____ Excerpted text

He works 12-hour days in a Brooklyn factory and fears disclosing his real name. But Juan, a bespectacled Peruvian who came to New York in 2000 and overstayed his visa, will happily talk about how he finally realized a few months ago that he could open a bank account. Before that, he cashed his paychecks at a neighborhood check-cashing place, and paid several dollars to do so. The former owner of a computer business in Lima, he wanted to start a business here, but figured he couldn’t because he’s undocumented. Without bona fide U.S. papers, he thought, he couldn’t open a bank account–and couldn’t establish credit or get a business loan. “America was a big disappointment,” Juan says.

Then, through internet research, he learned this fall that all he needed was his Peruvian passport, a proof of address in New York, his address in Lima, and an ITIN–an Individual Taxpayer Identification Number, issued by the IRS so that people without Social Security numbers can file tax payments. A posting on an immigrant information web site guided Juan to a particular GreenPoint Bank branch. Soon he had a checking account.

The undocumented status of customers like Juan doesn’t matter much to financial institutions. There’s no law saying a person must be in the country legally to open a bank account. In the last few years, banks and credit unions have quietly been accepting foreign consular documents as proof of their customers’ identities.

The matrícula consular, issued by the Mexican consulate to its nationals, has gained particularly widespread acceptance as a form of ID. Mexico has issued more than 1.5 million matriculas since 2002. The American Bankers Association estimates more than 200 U.S. banks among the industry’s 9,000 currently take it. In some towns in Illinois, matriculas and other consulate IDs are accepted as valid identification, even by the police. Currently, Guatemala and Ecuador issue matricula-style cards to their nationals. Other Latin American countries are considering doing so.

________

=== Exercise instructions ===
- 1) Answer these questions from the article on undocumented immigrants and banking, one answer per line and marked the same way:
(a) In what year did Juan come to New York?
(b) Which bank did an immigrant information web site direct Juan to?
(c) How many matrículas has Mexico issued since 2002?
- 2) List every item that the article on undocumented immigrants and banking says Juan needed to open a bank account.
- 3) Carry on writing the article about undocumented immigrants and bank accounts, starting right after its final sentence.

____ Data lines

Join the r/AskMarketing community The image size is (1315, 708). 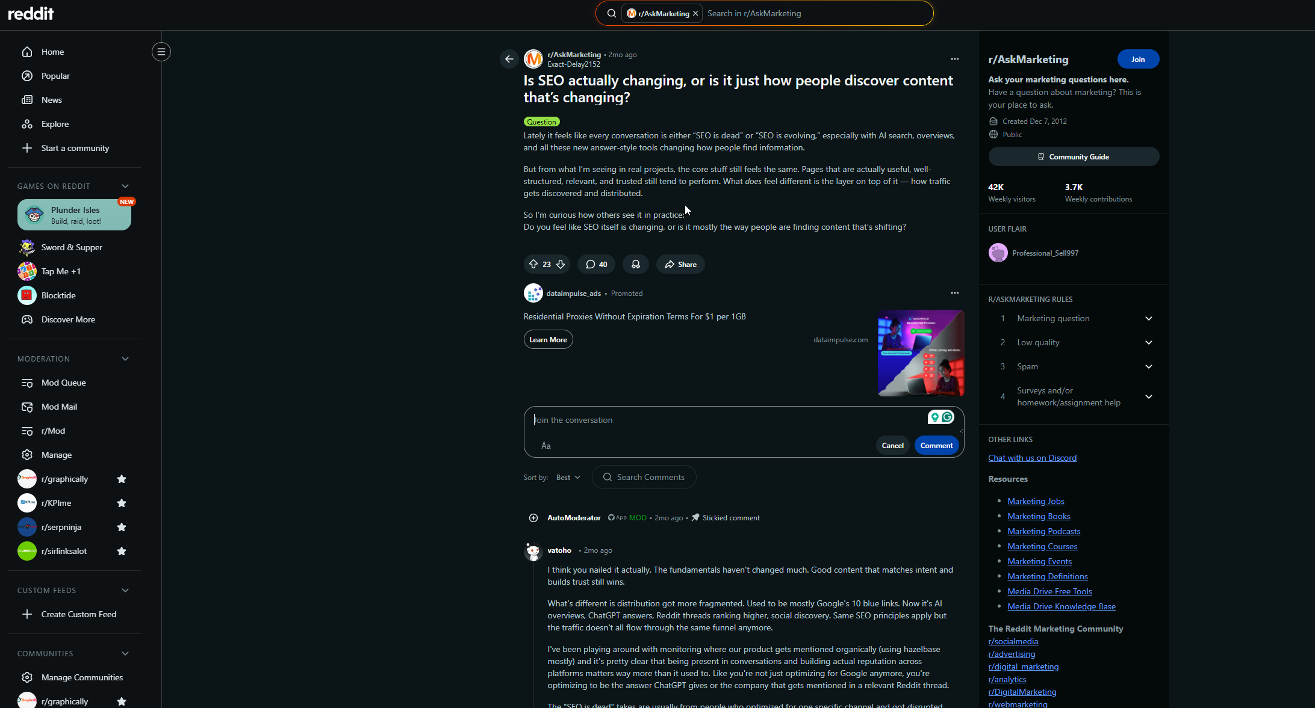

________

=== Answers ===
- 1)
(a) 2000
(b) GreenPoint Bank
(c) More than 1.5 million

- 2)
- His Peruvian passport
- A proof of address in New York
- His address in Lima
- An ITIN (Individual Taxpayer Identification Number)

- 3)
Some federal agencies worry that accepting foreign ID harms efforts to track financial transactions and stop the flow of cash to alleged terror groups. U.S. Department of Homeland Security Secretary Tom Ridge has warned that businesses and local authorities accept matriculas “at their own risk.” The FBI considers them “vulnerable” to fraud and forgery.

Even so, you’d hardly notice these concerns if you visited a bank today. In the current economy, where money knows no borders, dollars have ways of trumping fears about security. Immigration, after all, is big business–a fact that President Bush has as much as acknowledged with his recent proposal to legalize undocumented workers by issuing them three-year visas.

It’s not a given that the Bush plan will win legislative support. Even if it does, many undocumented immigrants are skittish: They worry they’ll be booted out of the U.S. when the visas expire. They say they’ll likely stay undocumented. And financial institutions will probably still open accounts for them, using increasingly novel forms of ID.

Even the federal Patriot Act–which demands that financial institutions keep careful records of the identification they accept–leaves plenty of wiggle room. It requires only that banks “use documentary and non-documentary methods sufficient to enable the financial institution to form a reasonable belief that it knows the customer’s true identity.” In other words, says James Hodgetts, senior vice president at the Federal Reserve Bank of New York, “Banks are given quite a bit of latitude.”

The berth is so wide, in fact, that some financial institutions and community groups have started issuing their own ID to undocumented people.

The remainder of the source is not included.